CAPE CANAVEFRAL, Fla. — India’s first Mars probe faced a crucial 22-minute engine burn Nov. 30 to boost its orbit, escape Earth’s gravitational hold and join NASA’s recently launched MAVEN spacecraft on a 10-month journey to Mars.

India’s Mars Orbiter Mission, also called Mangalyaan, launched Nov. 5 and is due to arrive at Mars Sept. 24, two days after NASA’s Mars Atmosphere and Volatile Evolution Mission (MAVEN), which blasted off aboard an Atlas 5 rocket Nov. 18.

“We’re going to be cruising past them, so to speak, and we’ll actually get there two days before they get there. So it’s kind of a neat race. We wish them all the best,” said David Mitchell, NASA MAVEN project manager. “Down the road I think scientists will be collaborating on what they find there between the two missions,” he added.

“NASA had planned their mission much ahead of us and so collaborative experiments could not be planned,” Jitendra Nath Goswami, chief of the Mangalyaan orbiter’s science experiments and director of ISRO’s Physical Research Laboratory, told SpaceNews. “But whenever both our instruments look at the same thing over Mars we can compare notes.” 

And in some instances, Mangalyaan’s data can complement MAVEN’s, he said. “For instance, they will be studying the Mars atmosphere at around 150-200 kilometers whereas Mangalyaan will gather data from 450 to 6,000 kilometers.”

Goswami said formal discussions on collaboration have to wait. “We have to reach there first.”

While India’s orbiter primarily serves as a testbed for deep-space exploration technologies, it includes five science instruments to study physical features on the martian surface and make limited measurements of its thin atmosphere, including a search for methane, a gas that on Earth is strongly associated with life.

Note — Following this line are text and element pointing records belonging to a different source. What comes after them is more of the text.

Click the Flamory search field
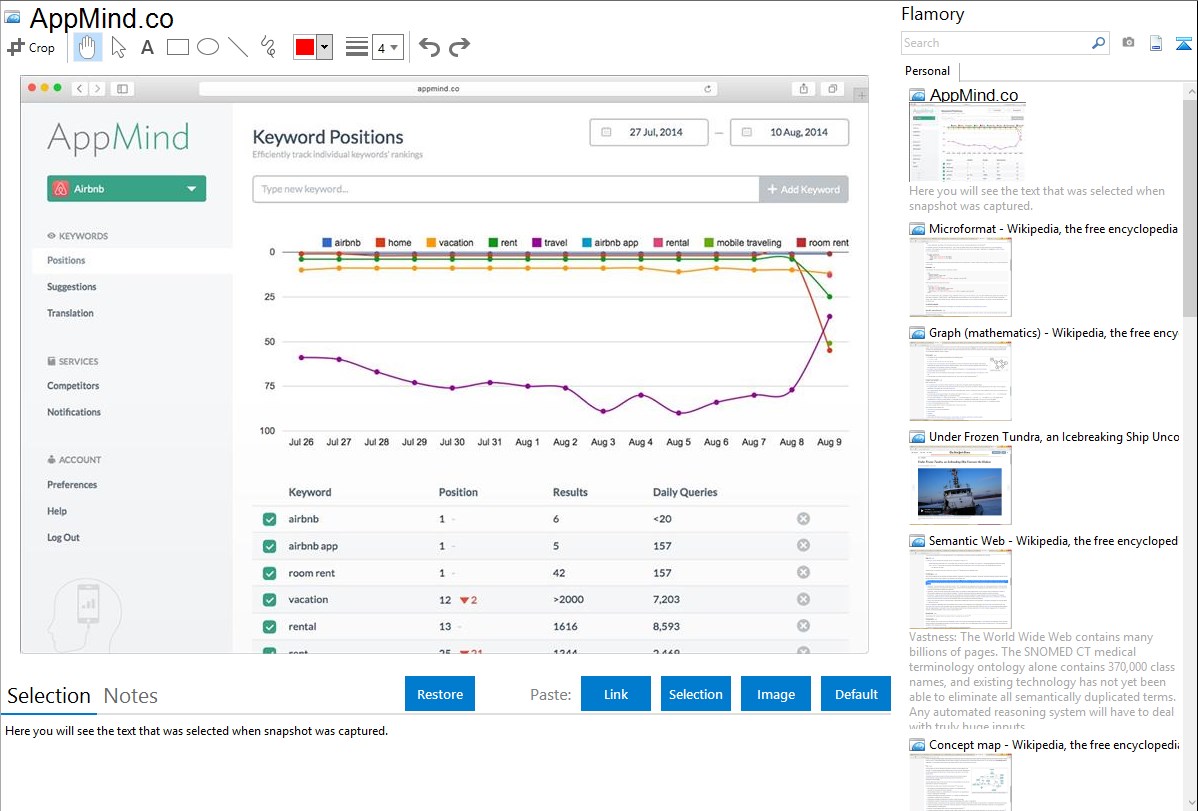Viewport: 1198px width, 811px height. tap(994, 43)
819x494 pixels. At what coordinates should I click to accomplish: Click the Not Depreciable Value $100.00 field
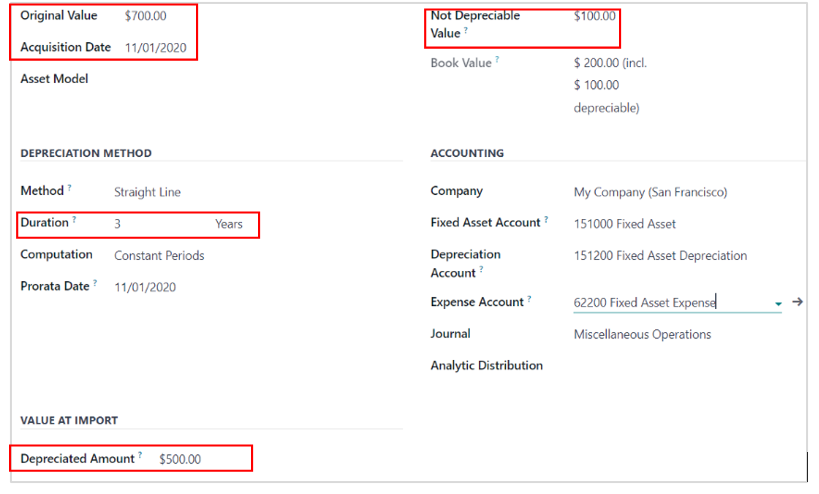(x=595, y=17)
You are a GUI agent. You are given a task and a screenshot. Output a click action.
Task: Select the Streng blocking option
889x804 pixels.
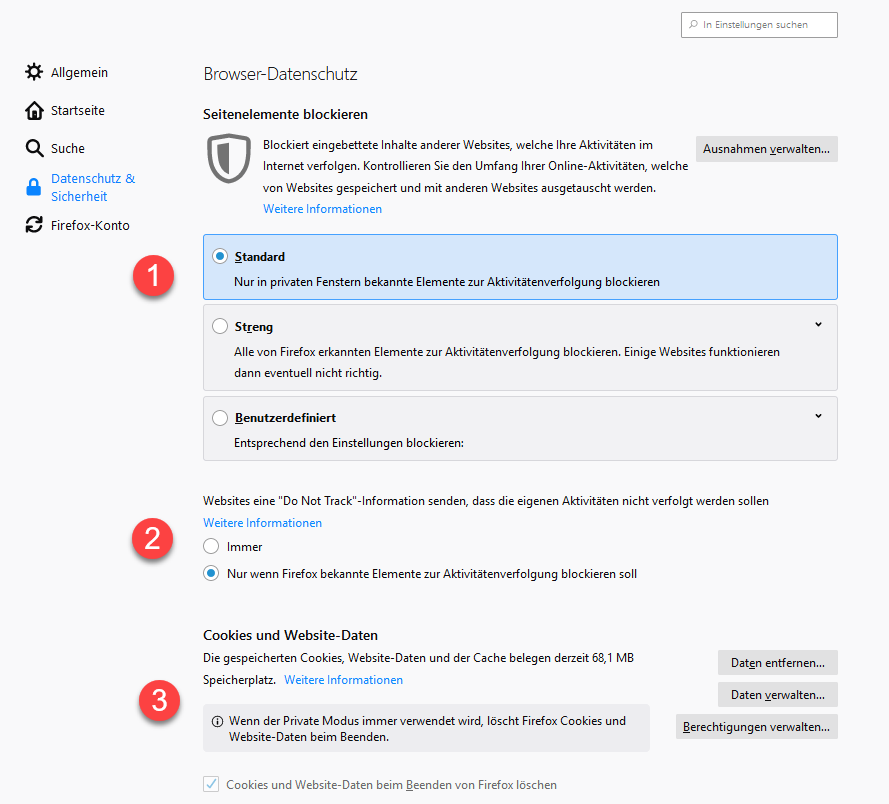pyautogui.click(x=220, y=326)
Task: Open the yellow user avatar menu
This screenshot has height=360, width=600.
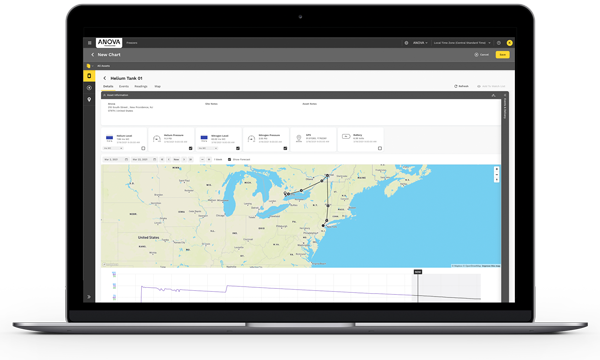Action: [x=509, y=43]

During the past decade, teams of scientists, using Mars orbiters and telescopes on Earth, have reported plumes of methane on Mars. The gas breaks down in sunlight, so its presence in the martian atmosphere indicated that either biological activity or some sort of fairly recent geologic event was responsible for its release. 

Ongoing studies by NASA’s Curiosity rover, however, have found only trace amounts of methane, a puzzling finding since the gas should last for about 200 years under martian photochemistry. 

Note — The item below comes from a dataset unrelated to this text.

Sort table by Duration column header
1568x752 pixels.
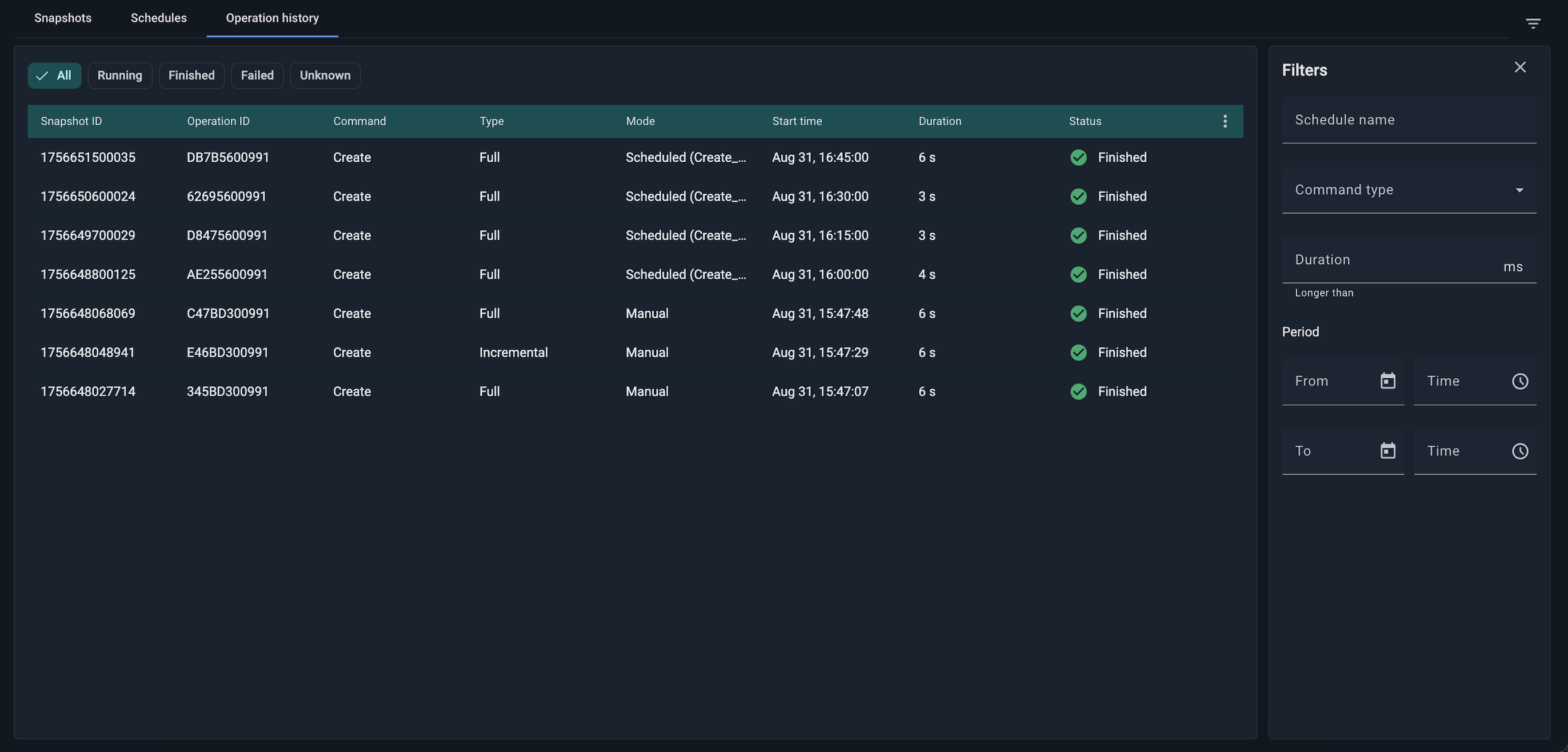pos(939,121)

NASA’s MAVEN science teams likewise will look at Mars’ atmosphere, but are interested in a bigger picture view. They want to know how much of the planet’s atmosphere is escaping into space, data that will be used to create computer models to roll back the hands of time to the days when Mars had a thicker, denser atmosphere and the ability to support liquid surface water. 

“The atmosphere must have been thicker for the planet to be warmer and wetter. The question is where did all that carbon dioxide and the water go?” said MAVEN lead scientist Bruce Jakosky of the University of Colorado at Boulder.

“We see a lot of evidence for liquid water having flowed over the surface in ancient times. We see river channels, features that look like there have been lakes inside of impact craters. We see minerals that form only in the presence of liquid water,” Jakosky said. “All of these suggest that there has been water on the planet early in time and today of course we see a cold, dry, desert-like planet.”

MAVEN will inventory solar and cosmic rays that hit Mars, as well as look at how the radiation peels away gases in the atmosphere. 

India’s Mars probe “has a couple of instruments that make relevant measurements to what we’re doing and vice-versa,” Jakosky said. “We’ve agreed that after we’re both in orbit and taking data we’ll figure what coordination we need,” including possible joint observations, he said.

Narendra Bhandari, an ISRO scientist associated with the Mangalyaan’s science experiments, said since the U.S. and India developed their missions independently, there are no formal plans for collaborative experiments .“We are, however, open to discussion,” Bhandari said. “It is a good thing we will be looking at the same problem. If we find some thing, they can confirm and we can do the same for them.”   

The two new spacecraft will join five other robotic probes already circling around or operating on Mars, including NASA’s Curiosity and Opportunity rovers, NASA’s Mars Reconnaissance and Odyssey orbiters and Europe’s Mars Express orbiter. 

“We’ve gone beyond the ability to look at one part of the planet and understand everything there is to know about it,” Jakosky said.

“The atmosphere connects to the upper atmosphere and to the solar wind and loss to space. It connects to the surface, the polar caps, the deep interior, so we need to understand all parts of it and that requires comparing observations from different spacecraft,” he said. 

SpaceNews correspondent K.S. Jayaraman contributed from Bangalore, India.